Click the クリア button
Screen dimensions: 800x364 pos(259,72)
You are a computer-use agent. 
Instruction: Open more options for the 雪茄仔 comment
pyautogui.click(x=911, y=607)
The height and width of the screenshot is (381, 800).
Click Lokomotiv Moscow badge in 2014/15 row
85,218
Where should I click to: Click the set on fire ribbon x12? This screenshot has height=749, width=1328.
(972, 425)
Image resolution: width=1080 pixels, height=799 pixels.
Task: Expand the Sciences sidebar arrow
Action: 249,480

**Goal of the exercise**
Your output should be the lines from the one with "Click Lokomotiv Moscow badge in 2014/15 row" through the end of the records above, copied exactly.

**Response area**
Click Lokomotiv Moscow badge in 2014/15 row
85,218
Where should I click to: Click the set on fire ribbon x12? This screenshot has height=749, width=1328.
(972, 425)
Image resolution: width=1080 pixels, height=799 pixels.
Task: Expand the Sciences sidebar arrow
Action: 249,480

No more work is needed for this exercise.